Toutefois, les quatre facteurs clefs du diamant de Porter ne font pas mention du secteur concerné, du périmètre géographique, du degré d'agglomération, de l'existence des liens, de la nature des connaissances échangées, etc. Ils restent relativement flous, ce qui a contribué à faire émerger une dizaine de définitions différentes de la notion de clusters (Martin et Sunley, 2001, p.15 ; Gordon et McCann, 2000, p.528). Aussi, les clusters ne sont quasiment jamais abordés sous l’angle des dynamiques collaboratives (Ter Wal et Boschma, 2007, p.1). Certains clusters survivent face à l'apparition de nouveaux marchés alors que ceux incapables de s'adapter finissent par disparaître (Huggins, 2008, p.11). De ce point de vue, cette notion reste opaque et il n'y a pas d'explication quant au lien entre l'agglomération des activités et le développement économique local (Martin et Sunley, 2003, p.47 ; Maskell, 2001, p.925). Malgré des fondements théoriques faibles, le concept a été particulièrement répandu comme outil de politique économique.
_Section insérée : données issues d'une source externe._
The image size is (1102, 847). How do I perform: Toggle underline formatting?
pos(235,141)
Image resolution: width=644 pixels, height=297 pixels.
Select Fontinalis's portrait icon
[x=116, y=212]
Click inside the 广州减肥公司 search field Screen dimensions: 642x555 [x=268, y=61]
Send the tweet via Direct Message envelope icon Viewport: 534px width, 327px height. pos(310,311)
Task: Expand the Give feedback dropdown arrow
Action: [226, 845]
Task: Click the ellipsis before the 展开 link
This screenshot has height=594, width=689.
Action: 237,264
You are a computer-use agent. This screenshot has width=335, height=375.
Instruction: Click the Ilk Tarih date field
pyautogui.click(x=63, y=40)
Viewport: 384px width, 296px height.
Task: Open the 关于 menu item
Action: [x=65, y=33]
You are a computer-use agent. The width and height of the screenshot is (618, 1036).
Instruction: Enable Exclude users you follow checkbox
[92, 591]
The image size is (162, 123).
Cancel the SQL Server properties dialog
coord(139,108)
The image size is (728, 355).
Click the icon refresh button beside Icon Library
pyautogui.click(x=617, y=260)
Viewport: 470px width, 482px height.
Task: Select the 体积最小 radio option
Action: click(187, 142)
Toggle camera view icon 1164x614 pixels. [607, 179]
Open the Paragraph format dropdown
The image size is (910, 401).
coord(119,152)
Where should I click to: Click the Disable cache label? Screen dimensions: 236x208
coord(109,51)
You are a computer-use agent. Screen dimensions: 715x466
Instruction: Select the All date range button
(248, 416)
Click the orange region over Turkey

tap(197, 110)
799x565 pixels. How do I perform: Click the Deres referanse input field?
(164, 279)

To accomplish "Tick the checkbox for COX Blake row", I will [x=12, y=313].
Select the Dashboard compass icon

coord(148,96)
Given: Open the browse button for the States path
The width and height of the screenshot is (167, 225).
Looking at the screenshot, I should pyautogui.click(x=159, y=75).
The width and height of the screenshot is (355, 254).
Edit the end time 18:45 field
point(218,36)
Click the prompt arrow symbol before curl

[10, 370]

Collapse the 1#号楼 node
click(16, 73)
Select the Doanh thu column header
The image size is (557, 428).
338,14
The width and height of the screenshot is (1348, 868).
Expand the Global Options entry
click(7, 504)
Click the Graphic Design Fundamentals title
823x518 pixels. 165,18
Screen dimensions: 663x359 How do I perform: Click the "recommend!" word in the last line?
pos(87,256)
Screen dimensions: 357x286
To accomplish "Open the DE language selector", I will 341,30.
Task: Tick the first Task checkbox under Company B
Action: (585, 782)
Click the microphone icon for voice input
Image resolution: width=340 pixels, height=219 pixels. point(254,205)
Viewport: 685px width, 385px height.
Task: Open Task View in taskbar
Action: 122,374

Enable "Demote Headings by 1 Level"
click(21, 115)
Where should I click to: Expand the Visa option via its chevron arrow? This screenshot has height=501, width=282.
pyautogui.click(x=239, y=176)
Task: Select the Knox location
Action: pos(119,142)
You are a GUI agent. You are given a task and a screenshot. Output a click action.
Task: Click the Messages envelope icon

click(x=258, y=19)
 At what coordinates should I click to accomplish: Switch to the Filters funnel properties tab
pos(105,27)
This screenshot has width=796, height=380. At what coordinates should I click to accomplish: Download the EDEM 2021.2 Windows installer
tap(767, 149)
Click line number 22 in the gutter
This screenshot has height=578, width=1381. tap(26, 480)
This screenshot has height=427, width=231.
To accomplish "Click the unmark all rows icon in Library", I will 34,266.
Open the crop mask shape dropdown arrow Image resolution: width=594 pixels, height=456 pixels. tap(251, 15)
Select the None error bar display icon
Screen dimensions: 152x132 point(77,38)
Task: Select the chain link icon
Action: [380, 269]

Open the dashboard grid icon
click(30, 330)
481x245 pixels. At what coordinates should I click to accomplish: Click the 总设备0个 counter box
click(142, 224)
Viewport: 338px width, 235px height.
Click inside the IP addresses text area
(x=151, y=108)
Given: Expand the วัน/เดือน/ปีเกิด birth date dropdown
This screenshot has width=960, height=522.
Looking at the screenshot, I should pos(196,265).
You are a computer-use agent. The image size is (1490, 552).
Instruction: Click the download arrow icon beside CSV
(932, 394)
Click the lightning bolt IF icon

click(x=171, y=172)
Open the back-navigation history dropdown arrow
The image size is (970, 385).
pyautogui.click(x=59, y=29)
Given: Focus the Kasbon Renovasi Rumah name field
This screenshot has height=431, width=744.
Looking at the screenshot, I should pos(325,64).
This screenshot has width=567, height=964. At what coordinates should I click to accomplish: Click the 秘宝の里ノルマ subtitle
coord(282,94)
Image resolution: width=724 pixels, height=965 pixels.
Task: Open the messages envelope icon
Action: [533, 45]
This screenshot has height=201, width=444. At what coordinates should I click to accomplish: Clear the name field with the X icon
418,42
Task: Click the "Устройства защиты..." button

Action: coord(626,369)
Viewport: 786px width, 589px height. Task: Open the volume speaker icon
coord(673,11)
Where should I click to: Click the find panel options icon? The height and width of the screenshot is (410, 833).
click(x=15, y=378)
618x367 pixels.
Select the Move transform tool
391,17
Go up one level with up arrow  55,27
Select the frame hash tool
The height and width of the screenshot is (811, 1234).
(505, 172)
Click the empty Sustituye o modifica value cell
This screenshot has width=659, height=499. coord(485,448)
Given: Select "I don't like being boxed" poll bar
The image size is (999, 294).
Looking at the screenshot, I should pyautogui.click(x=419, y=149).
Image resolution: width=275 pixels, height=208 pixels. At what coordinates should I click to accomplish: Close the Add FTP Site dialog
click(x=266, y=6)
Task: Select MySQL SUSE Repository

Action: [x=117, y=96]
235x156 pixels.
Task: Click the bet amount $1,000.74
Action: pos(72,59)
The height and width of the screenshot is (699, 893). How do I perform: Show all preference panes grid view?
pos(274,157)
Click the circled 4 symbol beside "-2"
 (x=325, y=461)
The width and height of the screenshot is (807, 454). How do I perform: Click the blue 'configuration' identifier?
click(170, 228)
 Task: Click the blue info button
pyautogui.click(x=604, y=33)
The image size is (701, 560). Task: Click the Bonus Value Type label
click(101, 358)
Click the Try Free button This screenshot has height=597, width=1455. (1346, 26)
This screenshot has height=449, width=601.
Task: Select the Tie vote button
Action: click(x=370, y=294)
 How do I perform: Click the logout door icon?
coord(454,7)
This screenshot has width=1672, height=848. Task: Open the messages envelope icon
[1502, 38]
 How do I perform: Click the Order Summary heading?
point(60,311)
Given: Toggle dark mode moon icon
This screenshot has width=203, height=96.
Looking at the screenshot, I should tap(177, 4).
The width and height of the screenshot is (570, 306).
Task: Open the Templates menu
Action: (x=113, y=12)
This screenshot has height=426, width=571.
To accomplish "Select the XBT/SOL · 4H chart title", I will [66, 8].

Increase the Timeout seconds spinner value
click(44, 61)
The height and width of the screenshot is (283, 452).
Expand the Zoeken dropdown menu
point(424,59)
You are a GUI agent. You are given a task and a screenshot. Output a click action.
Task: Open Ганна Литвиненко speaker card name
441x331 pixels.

Les exemples de clusters sont nombreux aux Etats-Unis (Porter, 1998, p.82) : Hollywood pour le divertissement, la Silicon Valley pour la microélectronique, Las Vegas pour les casinos et le divertissement, Boston pour la biotechnologie et les logiciels, etc, mais également dans le monde avec des concentrations à Tokyo, Pékin, Stuttgart, Munich, etc. (Huggins, 2008, p.2). Les secteurs de haute technologie sont particulièrement abordés par la littérature académique (Audretsch et Feldman, 2004, p.24). La Silicon Valley est l'exemple le plus cité et le plus pris en modèle pour illustrer la notion de cluster (Porter, 1998, p.77 ; Saxenian, 1991, p.423). Selon Saxenian, la Silicon Valley doit son succès et ses performances supérieures à d'autres clusters, grâce à sa culture d'interdépendance et aux liens développés entre les individus pendant des dizaines d'années (Audretsch et Feldman, 2004, p.14 ; Mabile, 2007, p.170). La Silicon Valley se situe dans le sud de San Francisco, « (…) compte 6000 entreprises dans le secteur des TIC et le siège de 26 multinationales (…) » (Gosse et Sprimont, 2010, p.14), parmi lesquelles Google, Facebook, Apple, eBay, Yahoo, Hewlett-Packard, etc. 17 prix Nobel enseignent à l'université de Stanford (en 2014), 13 000 nouveaux brevets ont été accordés dans la région de la Silicon Valley (ce qui représente 12 % des brevets américains en 2010) et les investissements s'élèvent à 7,6 milliards de dollars (soit 27 % des flux américains) (Morabito, 2014, p.23). Weil, d'après les travaux de Riveline, cite

quatre facteurs qui permettent d'expliquer le succès de la Silicon Valley : la matière (les circuits électroniques), les hommes (Terman et ses collaborateurs), les institutions (l'Université de Stanford, le ministère de la Défense, etc.) et le sacré (le goût pour l'innovation, la volonté d'entreprendre, etc.) (Weil, 2010, p.130). La présence de l'université de Stanford est soulignée comme un facteur déterminant dans le lancement du cluster, grâce à des start-up qui ont émergé de la recherche académique (Bercovitz et Feldman, 2006, p.179). De plus, l'entraide et la solidarité entre les individus (y compris lorsqu'ils se situent dans des organisations concurrentes) est un ingrédient essentiel de la réussite de la Silicon Valley puisque « si un fabricant de semi-conducteurs manquait d’un ingrédient et ne pouvait être livré immédiatement par son fournisseur, le chef de fabrication « s’arrangeait » avec son homologue de l’entreprise concurrente pour se faire prêter les quantités nécessaires, sans juger utile d’en informer leurs hiérarchies » (Weil, 2010, p.143). D'autres clusters permettent aussi d'illustrer le concept, tels que Bangalore en Inde ou l'industrie viticole en Australie. Bangalore regroupe dans le domaine des technologies de l'information et de la communication, 2 000 entreprises employant 600 000 personnes (Morabito, 2014, p.25). Le cluster réunit des multinationales telles que Cisco, IBM ou Intel. En Australie, l'industrie viticole s'est développée lorsque les producteurs se sont regroupés en association de manière à innover sur « la gestion de l'eau et l'irrigation, la qualité des cépages, la gestion des pesticides et la fertilisation », ainsi que dans le domaine du marketing (Blanc, 2004, p.15). Ce pays représente 6,4 % des vins exportés dans le monde alors que le pays était auparavant inexistant sur le marché mondial.